Financial Times – 25 August 1989
Your thoughtful leading article on defence (August 22) is not alone in asserting that "Labour is escaping from its manifestly unpopular unilateralism." Yet is this really true? A close examination suggests that there are no grounds for claiming that the Labour Party has fundamentally changed its position.
When Neil Kinnock and Denis Healey went to Moscow in November 1984, they secured "a firm undertaking," from President Chernenko to scrap 64 Soviet missiles if Britain's entire stock of 64 Polaris rockets were abandoned by a future Labour government. Did that mean that Labour Party policy had ceased to be unilateralist? Of course it did not.
The "unilateralism" to which voters object (an average of 67 per cent in poll after Gallup poll for the past five years) is not the taking of individual steps in disarmament without waiting for the other side: it is the notion of giving up all our nuclear weapons while the Soviet Union retains its ability to vaporise our cities.

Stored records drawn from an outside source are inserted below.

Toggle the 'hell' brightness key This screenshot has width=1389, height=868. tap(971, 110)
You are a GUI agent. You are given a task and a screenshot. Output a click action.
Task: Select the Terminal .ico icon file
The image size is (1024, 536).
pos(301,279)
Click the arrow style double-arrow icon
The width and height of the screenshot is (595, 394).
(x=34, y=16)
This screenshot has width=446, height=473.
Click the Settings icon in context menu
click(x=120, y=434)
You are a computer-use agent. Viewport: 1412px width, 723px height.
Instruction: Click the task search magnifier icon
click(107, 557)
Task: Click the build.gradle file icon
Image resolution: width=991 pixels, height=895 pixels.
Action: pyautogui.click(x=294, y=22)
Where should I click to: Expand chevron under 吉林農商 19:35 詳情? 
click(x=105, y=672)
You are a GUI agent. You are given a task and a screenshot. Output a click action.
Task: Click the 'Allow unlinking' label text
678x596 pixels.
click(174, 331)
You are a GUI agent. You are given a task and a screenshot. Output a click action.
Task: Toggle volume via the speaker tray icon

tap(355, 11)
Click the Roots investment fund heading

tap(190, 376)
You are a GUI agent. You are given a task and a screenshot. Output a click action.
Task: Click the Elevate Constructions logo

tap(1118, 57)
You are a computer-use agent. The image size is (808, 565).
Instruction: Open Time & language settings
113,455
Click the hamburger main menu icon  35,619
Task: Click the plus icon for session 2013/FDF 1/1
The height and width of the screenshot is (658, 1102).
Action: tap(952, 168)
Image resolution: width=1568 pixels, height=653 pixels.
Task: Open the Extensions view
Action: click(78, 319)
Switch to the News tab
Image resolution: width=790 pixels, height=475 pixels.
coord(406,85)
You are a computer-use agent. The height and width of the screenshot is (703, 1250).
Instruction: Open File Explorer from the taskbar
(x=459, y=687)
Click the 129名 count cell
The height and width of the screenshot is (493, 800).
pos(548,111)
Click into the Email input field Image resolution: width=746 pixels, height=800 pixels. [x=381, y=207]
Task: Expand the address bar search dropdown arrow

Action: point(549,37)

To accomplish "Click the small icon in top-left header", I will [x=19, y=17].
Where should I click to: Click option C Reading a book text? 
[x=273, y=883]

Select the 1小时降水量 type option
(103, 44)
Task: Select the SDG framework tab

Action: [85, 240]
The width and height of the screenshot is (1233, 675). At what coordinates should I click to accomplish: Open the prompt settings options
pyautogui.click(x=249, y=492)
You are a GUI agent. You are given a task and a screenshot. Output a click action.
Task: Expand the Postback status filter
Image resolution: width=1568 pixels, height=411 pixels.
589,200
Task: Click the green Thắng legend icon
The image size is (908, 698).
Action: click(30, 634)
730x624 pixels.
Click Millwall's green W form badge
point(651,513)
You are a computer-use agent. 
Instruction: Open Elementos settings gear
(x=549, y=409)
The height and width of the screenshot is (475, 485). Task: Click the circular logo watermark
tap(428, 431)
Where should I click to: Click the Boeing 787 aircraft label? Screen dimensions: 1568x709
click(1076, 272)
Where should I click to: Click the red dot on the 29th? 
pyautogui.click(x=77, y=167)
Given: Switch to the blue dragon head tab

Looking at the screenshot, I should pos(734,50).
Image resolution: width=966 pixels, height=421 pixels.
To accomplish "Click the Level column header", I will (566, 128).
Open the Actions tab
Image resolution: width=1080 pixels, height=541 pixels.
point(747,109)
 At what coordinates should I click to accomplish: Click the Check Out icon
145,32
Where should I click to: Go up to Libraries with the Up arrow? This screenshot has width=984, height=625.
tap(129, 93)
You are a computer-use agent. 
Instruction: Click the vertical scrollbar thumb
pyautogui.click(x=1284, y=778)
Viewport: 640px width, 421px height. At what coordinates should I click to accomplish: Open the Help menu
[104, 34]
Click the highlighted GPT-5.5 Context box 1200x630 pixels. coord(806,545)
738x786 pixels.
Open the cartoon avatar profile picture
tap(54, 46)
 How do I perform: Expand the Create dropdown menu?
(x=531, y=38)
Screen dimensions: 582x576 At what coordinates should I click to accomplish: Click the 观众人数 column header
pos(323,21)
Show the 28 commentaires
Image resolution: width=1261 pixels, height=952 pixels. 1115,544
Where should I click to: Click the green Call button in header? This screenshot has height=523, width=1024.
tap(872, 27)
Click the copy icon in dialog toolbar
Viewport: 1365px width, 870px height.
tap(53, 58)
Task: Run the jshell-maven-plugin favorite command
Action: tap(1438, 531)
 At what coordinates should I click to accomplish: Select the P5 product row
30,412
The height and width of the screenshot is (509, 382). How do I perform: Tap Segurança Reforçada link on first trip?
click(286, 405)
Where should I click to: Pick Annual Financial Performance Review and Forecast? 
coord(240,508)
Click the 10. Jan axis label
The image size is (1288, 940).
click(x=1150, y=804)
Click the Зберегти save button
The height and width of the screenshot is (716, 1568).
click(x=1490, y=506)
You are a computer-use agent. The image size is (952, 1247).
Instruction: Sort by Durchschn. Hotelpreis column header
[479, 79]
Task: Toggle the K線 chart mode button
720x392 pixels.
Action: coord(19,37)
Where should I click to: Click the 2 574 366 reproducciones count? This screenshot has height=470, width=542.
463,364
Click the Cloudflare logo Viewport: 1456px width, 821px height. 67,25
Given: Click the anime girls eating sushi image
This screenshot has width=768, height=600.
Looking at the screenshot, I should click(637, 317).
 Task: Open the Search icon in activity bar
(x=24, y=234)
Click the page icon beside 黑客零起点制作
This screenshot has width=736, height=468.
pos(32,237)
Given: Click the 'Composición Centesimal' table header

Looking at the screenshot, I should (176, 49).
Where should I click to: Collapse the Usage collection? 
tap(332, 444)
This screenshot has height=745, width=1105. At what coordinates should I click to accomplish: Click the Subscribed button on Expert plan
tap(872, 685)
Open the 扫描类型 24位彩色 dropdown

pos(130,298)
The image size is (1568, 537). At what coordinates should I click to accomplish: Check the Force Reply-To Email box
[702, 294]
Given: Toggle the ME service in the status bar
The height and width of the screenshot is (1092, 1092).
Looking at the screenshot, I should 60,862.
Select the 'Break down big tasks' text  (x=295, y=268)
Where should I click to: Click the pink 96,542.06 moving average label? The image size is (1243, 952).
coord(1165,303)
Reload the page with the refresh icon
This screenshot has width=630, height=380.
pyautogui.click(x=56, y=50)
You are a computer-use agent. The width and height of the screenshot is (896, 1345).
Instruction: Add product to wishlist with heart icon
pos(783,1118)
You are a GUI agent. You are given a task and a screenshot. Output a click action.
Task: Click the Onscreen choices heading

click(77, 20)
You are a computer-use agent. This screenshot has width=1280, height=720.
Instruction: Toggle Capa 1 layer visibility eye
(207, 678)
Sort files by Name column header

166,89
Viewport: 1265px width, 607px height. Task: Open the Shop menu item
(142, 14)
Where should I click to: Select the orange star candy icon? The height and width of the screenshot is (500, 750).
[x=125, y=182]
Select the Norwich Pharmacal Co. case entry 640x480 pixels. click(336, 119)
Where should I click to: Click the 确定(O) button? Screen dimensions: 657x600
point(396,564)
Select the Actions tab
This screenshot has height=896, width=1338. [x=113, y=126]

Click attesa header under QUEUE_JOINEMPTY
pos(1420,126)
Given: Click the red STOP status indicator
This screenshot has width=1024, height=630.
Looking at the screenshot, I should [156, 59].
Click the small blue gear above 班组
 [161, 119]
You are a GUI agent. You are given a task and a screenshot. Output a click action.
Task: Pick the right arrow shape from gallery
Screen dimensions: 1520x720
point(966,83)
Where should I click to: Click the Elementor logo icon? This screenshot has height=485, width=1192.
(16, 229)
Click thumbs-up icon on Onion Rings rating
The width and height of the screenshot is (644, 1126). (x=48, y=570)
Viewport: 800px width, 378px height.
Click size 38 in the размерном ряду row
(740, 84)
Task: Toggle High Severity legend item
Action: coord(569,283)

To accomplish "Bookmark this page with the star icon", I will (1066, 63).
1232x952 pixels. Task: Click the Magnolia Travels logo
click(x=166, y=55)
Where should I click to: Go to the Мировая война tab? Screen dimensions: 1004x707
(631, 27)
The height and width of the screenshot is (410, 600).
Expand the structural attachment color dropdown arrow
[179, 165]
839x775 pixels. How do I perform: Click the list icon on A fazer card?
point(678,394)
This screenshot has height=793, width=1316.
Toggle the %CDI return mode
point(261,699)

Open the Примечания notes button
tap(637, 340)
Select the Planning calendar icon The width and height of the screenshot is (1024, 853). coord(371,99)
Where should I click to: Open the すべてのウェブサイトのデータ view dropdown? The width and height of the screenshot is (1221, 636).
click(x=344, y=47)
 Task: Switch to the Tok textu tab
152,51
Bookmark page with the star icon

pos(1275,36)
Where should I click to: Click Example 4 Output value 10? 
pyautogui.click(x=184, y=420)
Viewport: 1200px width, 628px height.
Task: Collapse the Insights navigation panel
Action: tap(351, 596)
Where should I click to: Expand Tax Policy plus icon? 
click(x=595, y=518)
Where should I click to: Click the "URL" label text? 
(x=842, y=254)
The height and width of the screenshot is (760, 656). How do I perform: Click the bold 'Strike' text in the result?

It is unilateralism if we give them all up and the Soviet Union gives up none: it is unilateralism if we give them all up and the Soviet Union gives up an equal number, and it is still unilateralism if we give them all up and the Soviet Union gives up a much larger number – while continuing to possess enough to obliterate us.
Until Neil Kinnock comes forward with a pledge to hold on to nuclear weapons as long as the Soviet Union has them, he will remain a unilateralist. There is no hint of such a commitment either in his policy review document or in anything he has subsequently said.